## Exercise prompt
Lines before the one containing "Screen dimensions: 935x756" are not wanted; restate the rest below word for word, through the last line, but drop any pictures.

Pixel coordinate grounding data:
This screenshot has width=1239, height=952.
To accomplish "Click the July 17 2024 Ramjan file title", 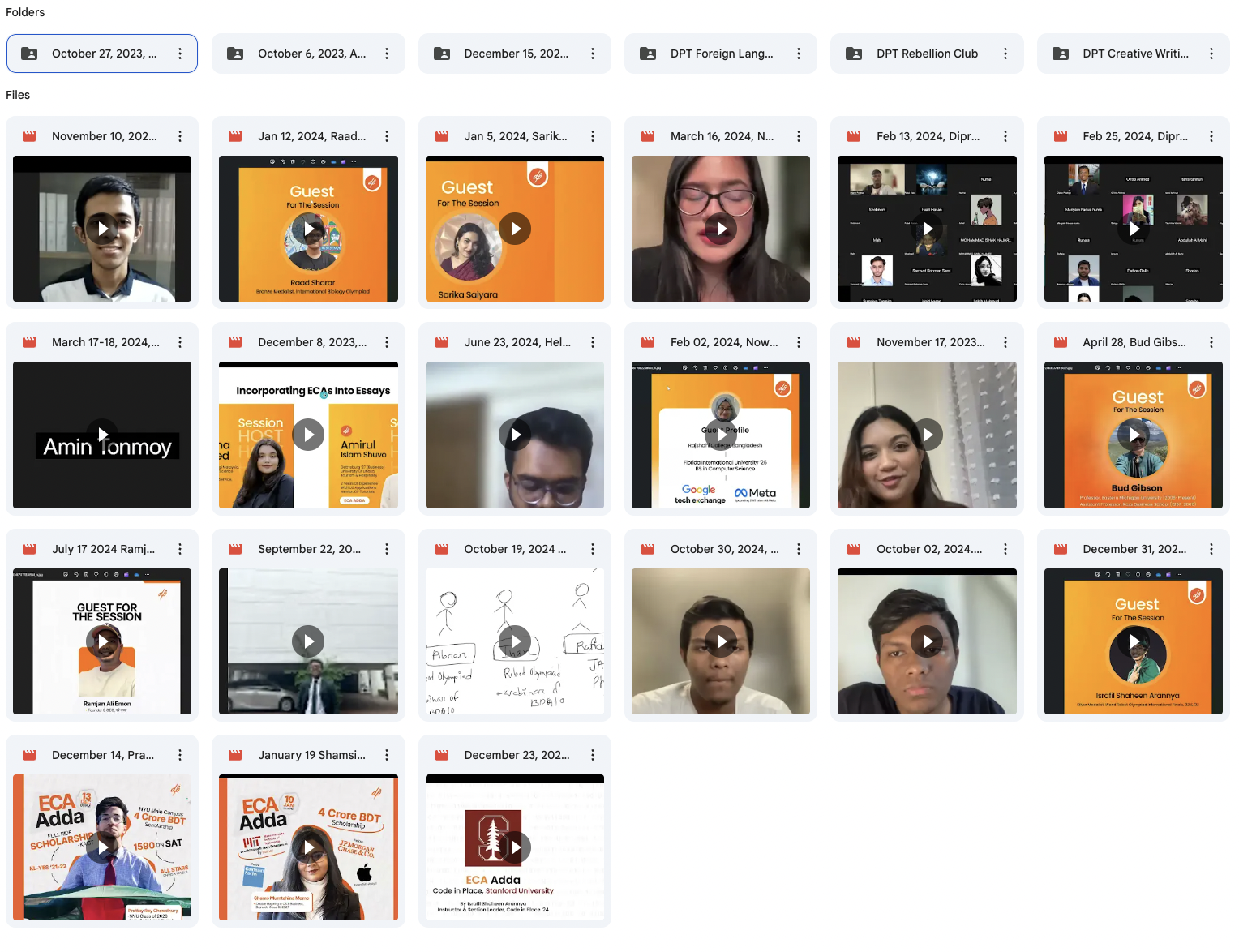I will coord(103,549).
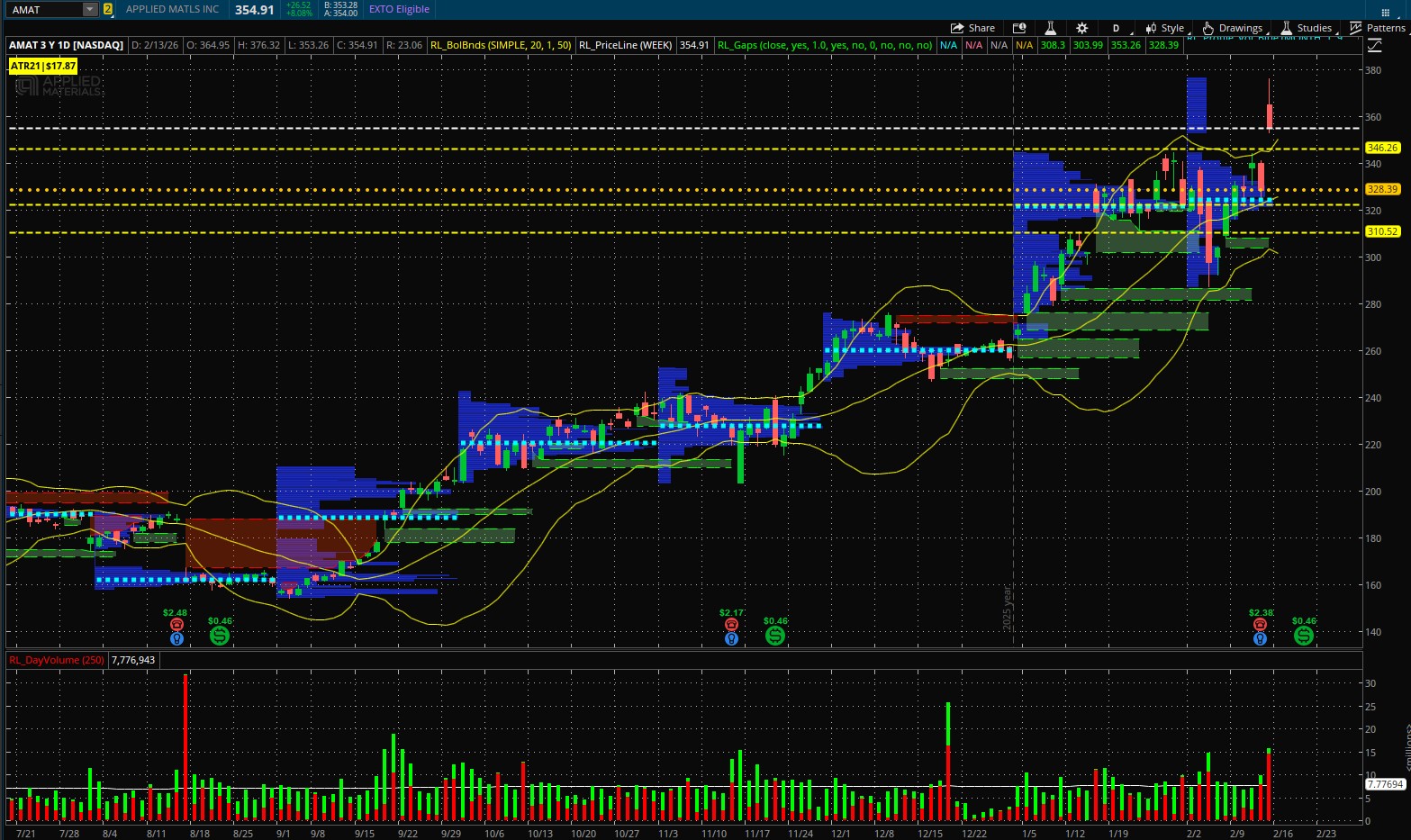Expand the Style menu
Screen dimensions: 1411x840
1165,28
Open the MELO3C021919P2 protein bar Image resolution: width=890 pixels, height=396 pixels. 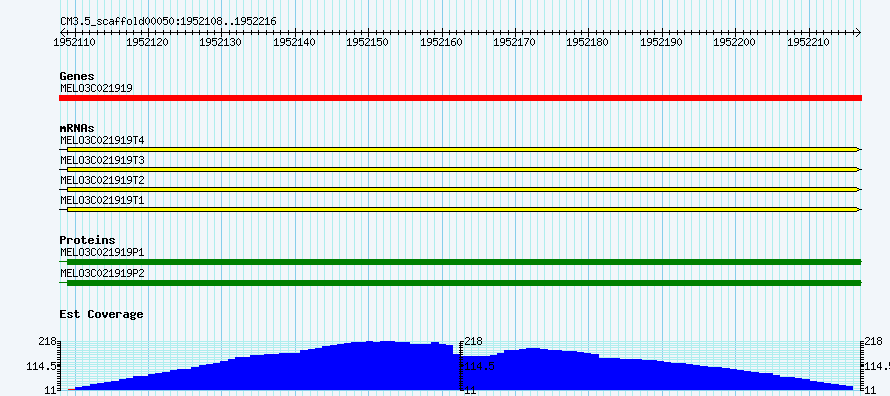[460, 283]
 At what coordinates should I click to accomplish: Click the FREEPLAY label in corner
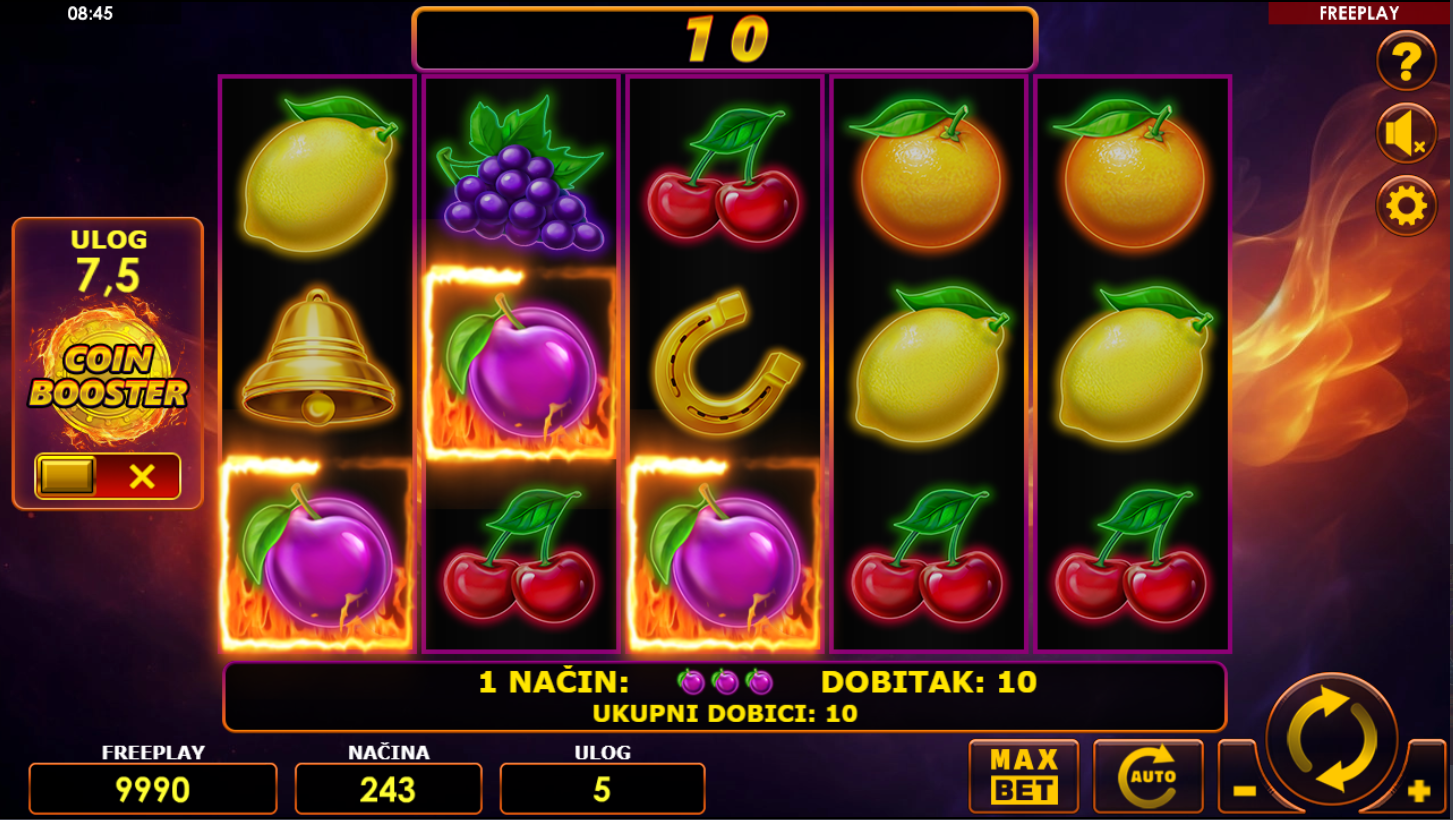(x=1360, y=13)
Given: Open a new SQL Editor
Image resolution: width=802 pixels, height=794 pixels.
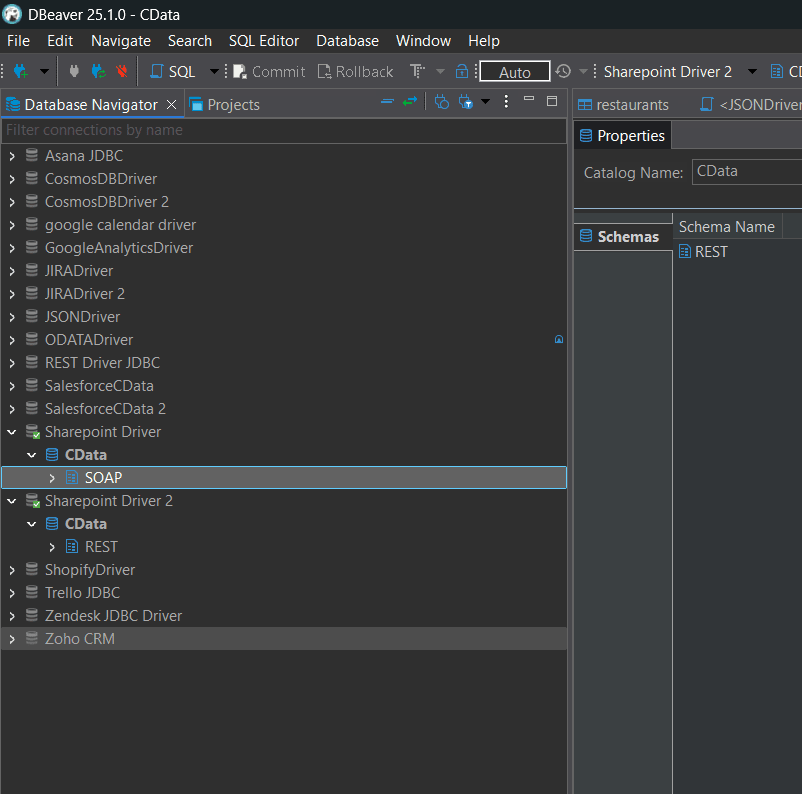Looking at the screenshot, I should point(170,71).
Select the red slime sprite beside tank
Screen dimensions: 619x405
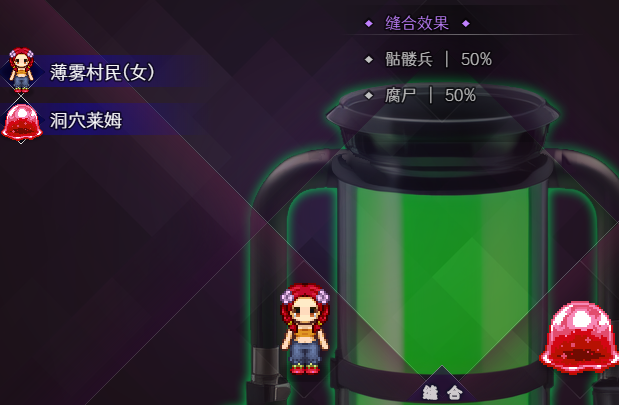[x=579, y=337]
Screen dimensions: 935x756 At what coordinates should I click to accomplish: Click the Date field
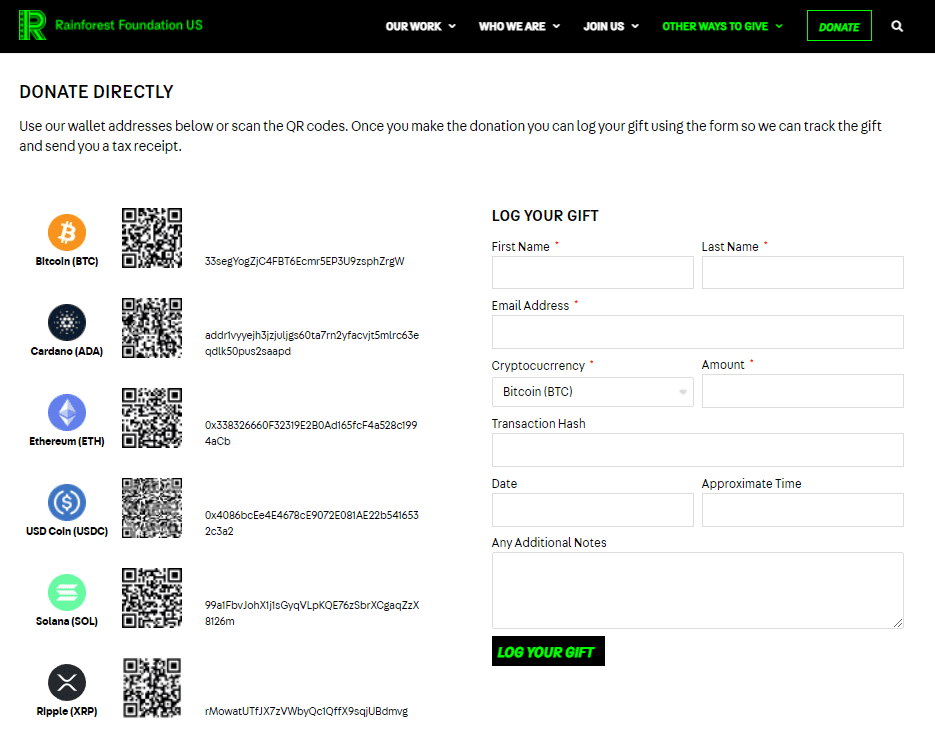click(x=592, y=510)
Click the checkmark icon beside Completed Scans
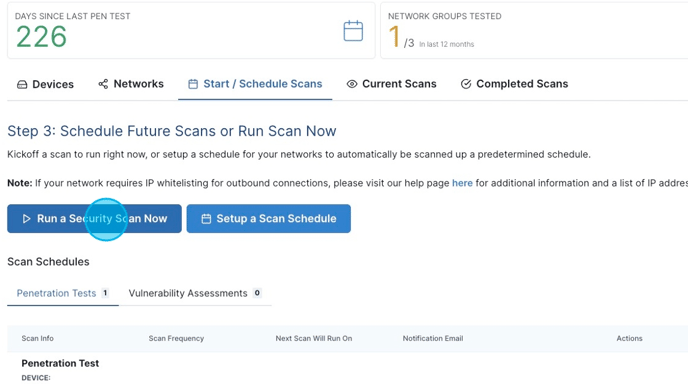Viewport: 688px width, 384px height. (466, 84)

## Written response
Screen dimensions: 935x756 At what coordinates should I click to accomplish: Click the Date field
click(x=592, y=510)
Click the checkmark icon beside Completed Scans
Viewport: 688px width, 384px height. (466, 84)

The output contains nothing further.